> _Exercise_
For this exercise, please return exactly the line containing "Where should I" and each line after it through the end of the records, with no pictures included.

> _Input for this task_
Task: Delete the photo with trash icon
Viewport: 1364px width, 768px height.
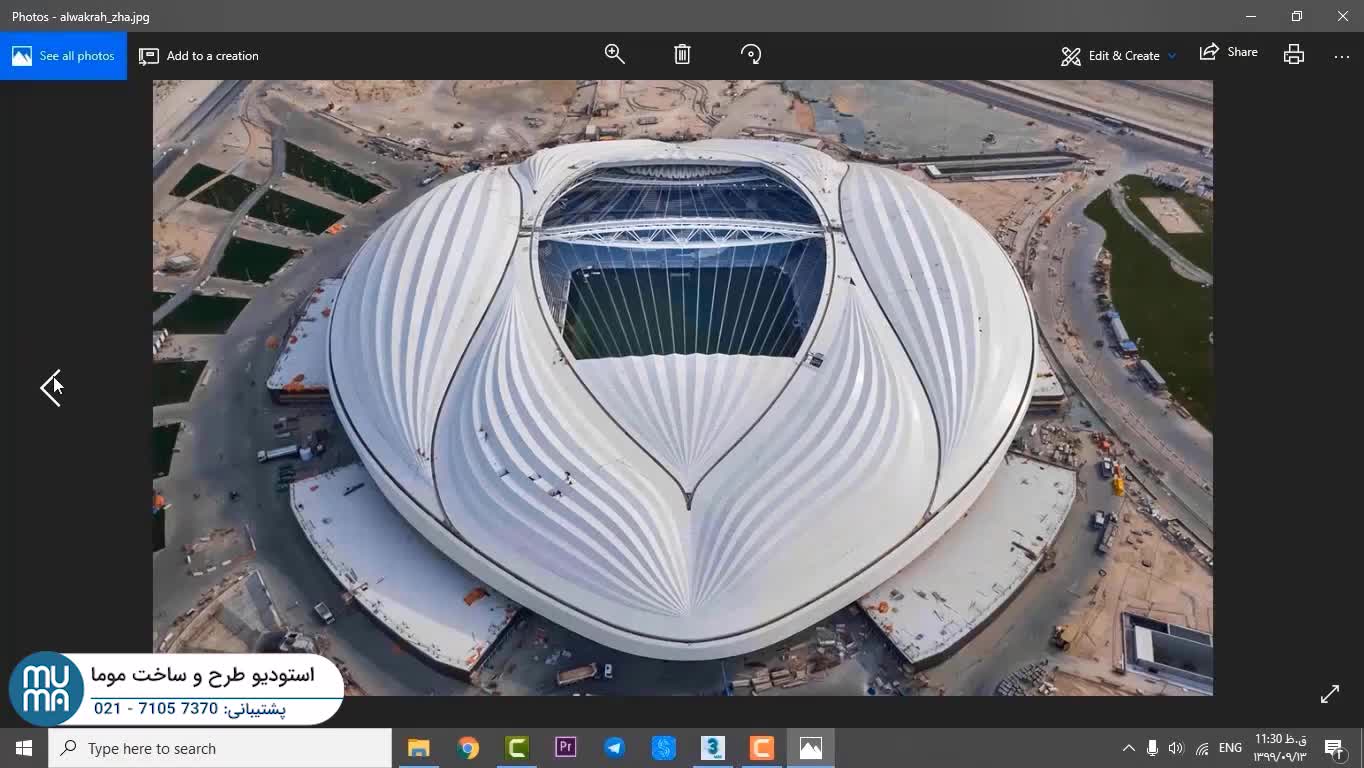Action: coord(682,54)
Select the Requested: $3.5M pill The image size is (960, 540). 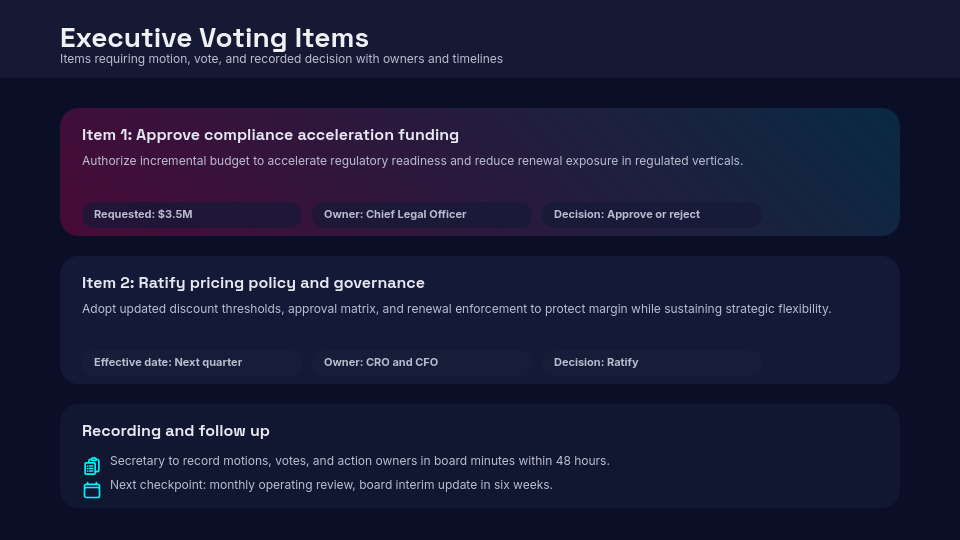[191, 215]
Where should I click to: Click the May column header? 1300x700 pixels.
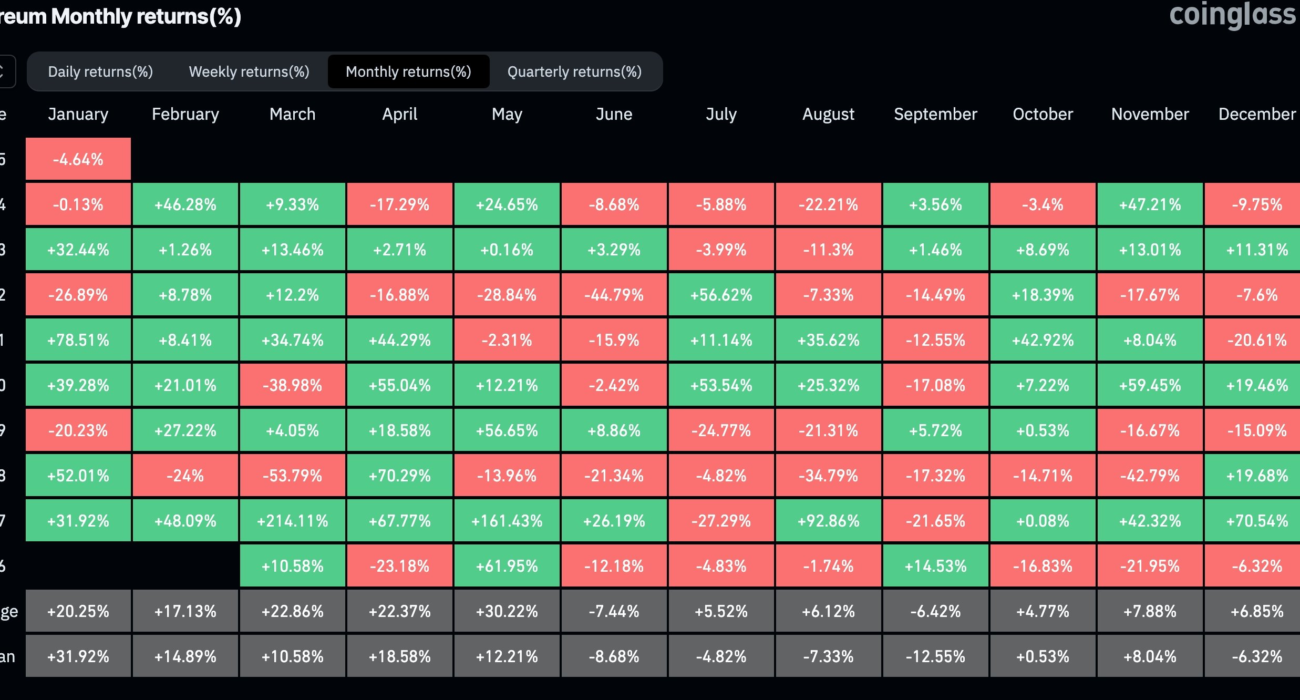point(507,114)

> _Solution to the problem_
Where should I click to: Click the May column header? 1300x700 pixels.
point(507,114)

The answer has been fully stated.